__Given problem__. Copy the items word for word, starting at the line containing "Uncheck the Search Location Selected checkbox" and continuing through the last line of the items, with both ends included. Leave the pictures out of your output.
•••
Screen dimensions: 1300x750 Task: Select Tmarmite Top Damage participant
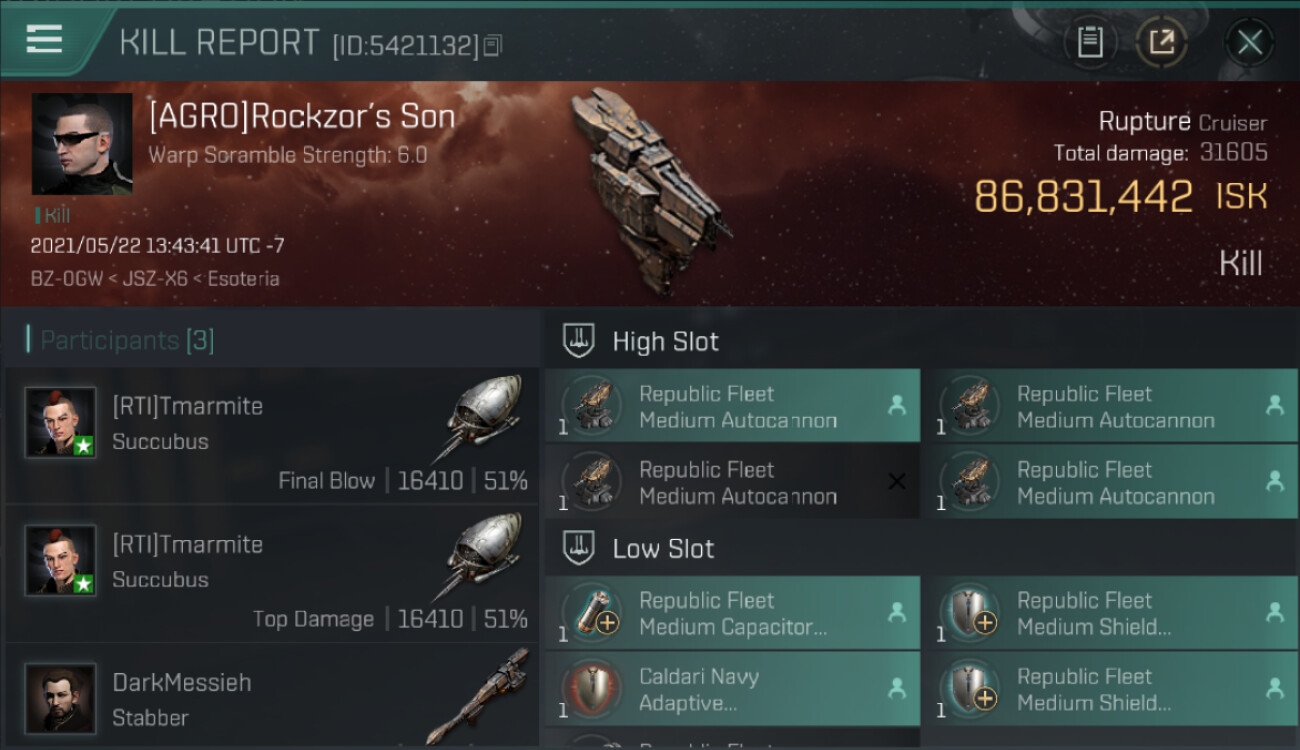point(272,574)
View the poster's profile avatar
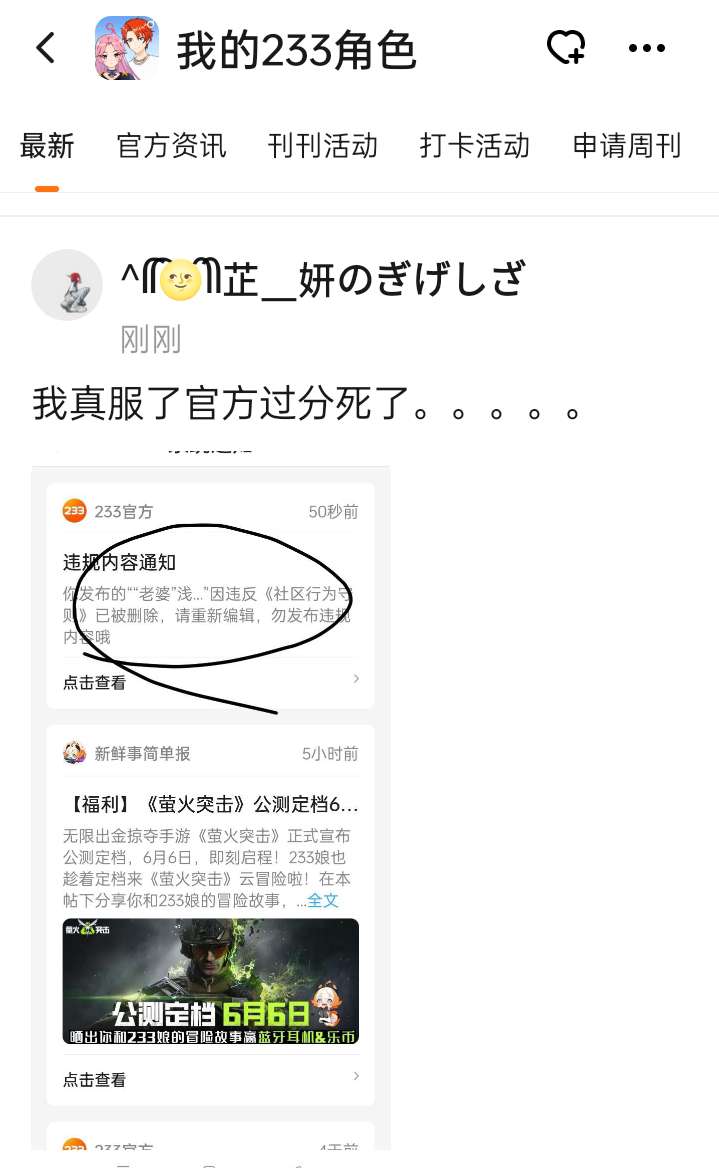This screenshot has height=1168, width=719. 67,285
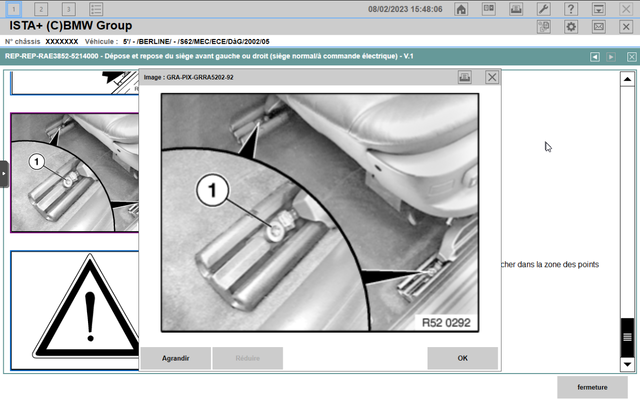Go back with the left arrow

pos(595,57)
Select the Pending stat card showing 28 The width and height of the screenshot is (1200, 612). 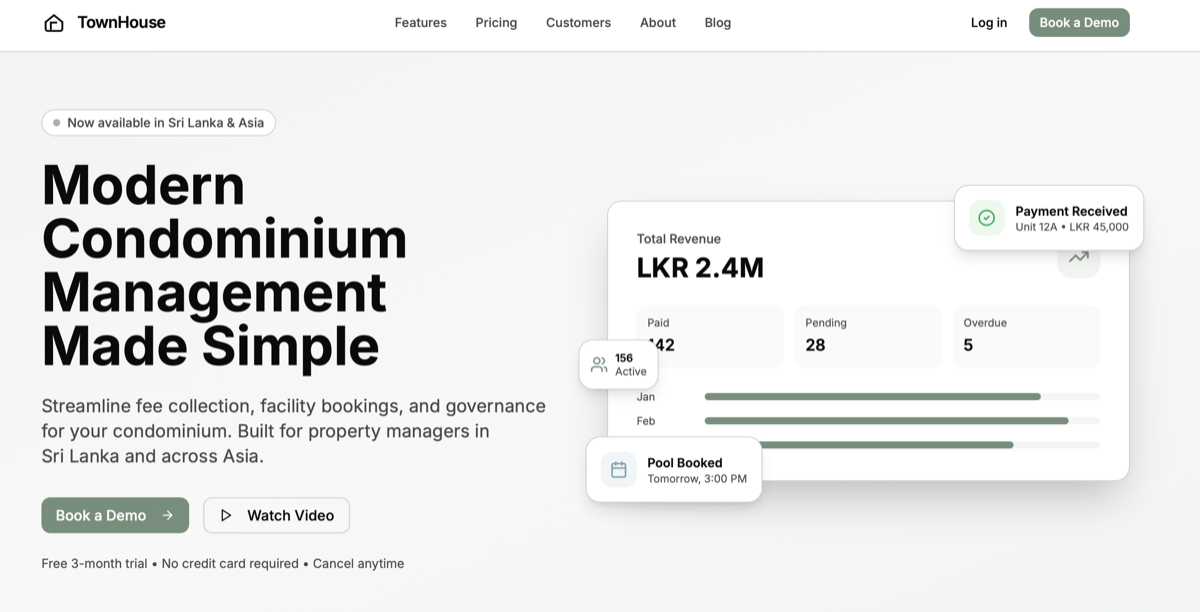coord(868,336)
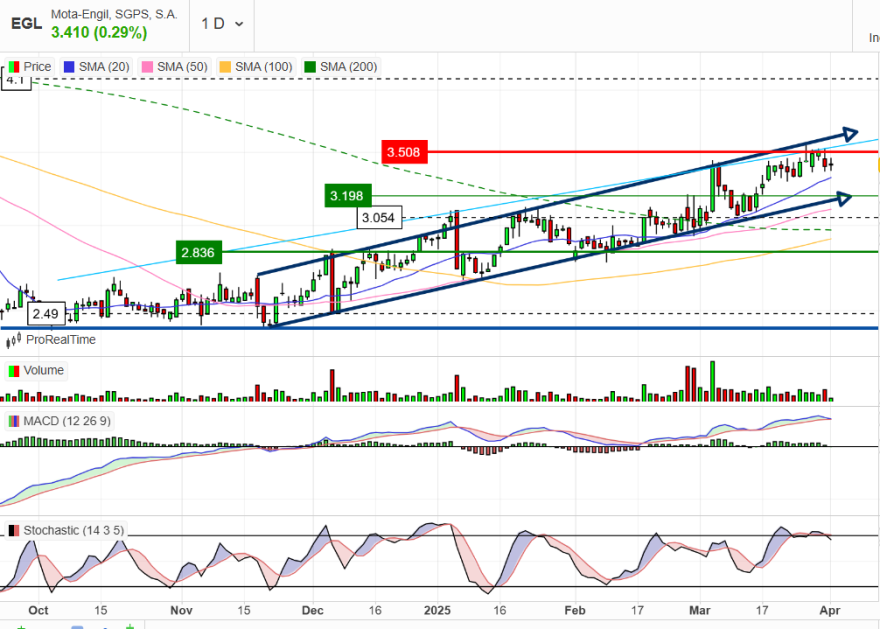This screenshot has width=880, height=629.
Task: Select the red 3.508 resistance label
Action: [405, 152]
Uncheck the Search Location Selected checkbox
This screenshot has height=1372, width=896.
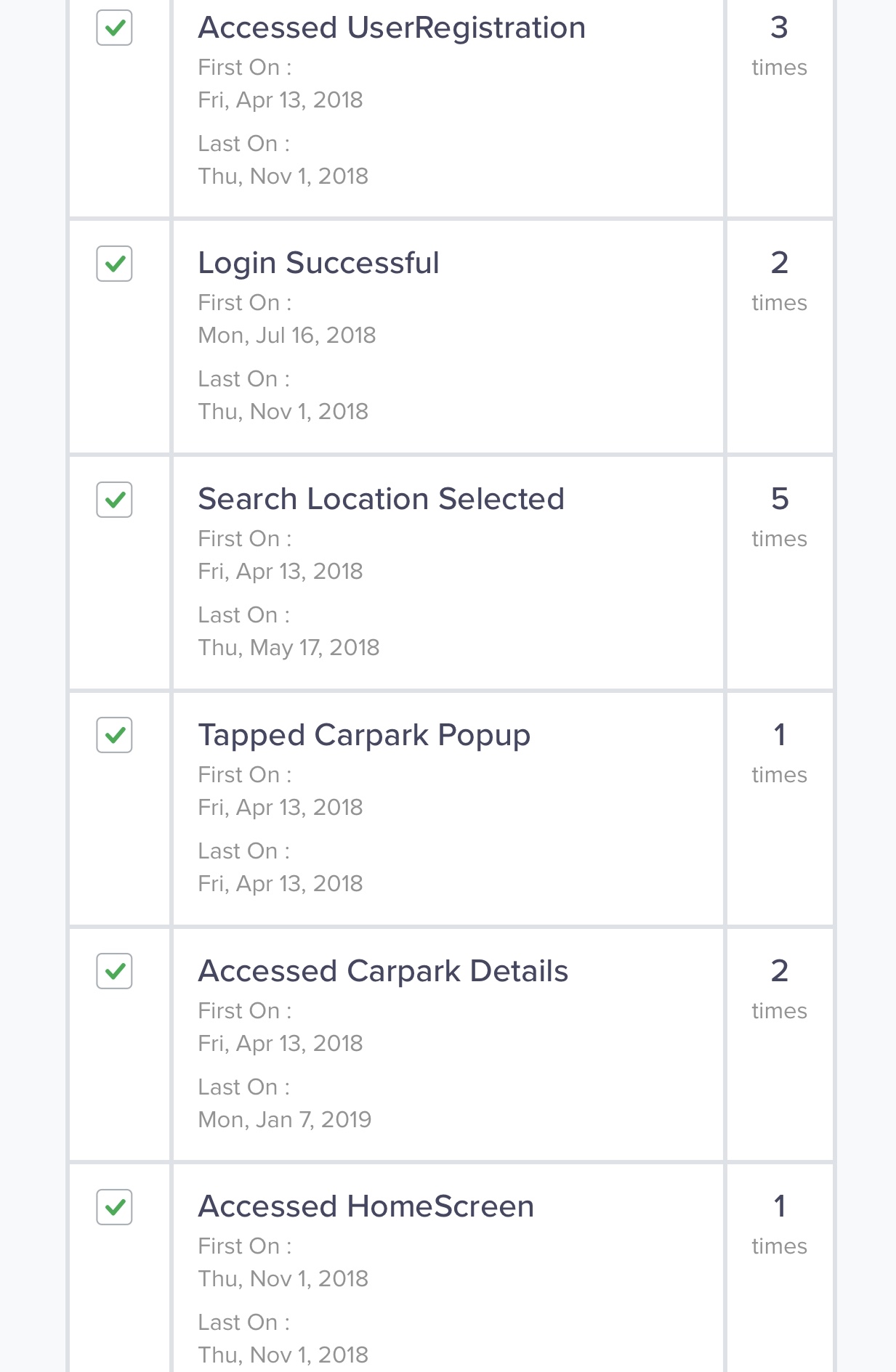click(x=114, y=500)
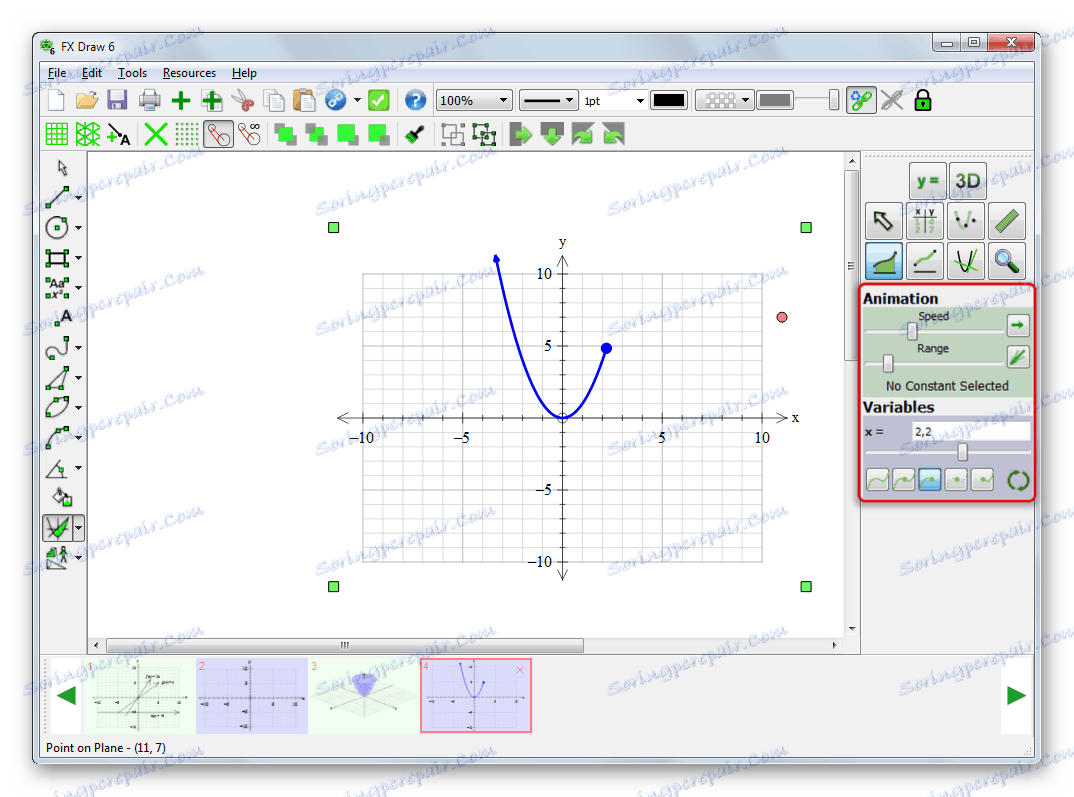1074x797 pixels.
Task: Toggle the dotted grid snap button
Action: [187, 134]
•••
__Final result__.
Uncheck the Search Location Selected checkbox
This screenshot has height=1372, width=896.
click(x=114, y=500)
1074x797 pixels.
Task: Toggle the dotted grid snap button
Action: [187, 134]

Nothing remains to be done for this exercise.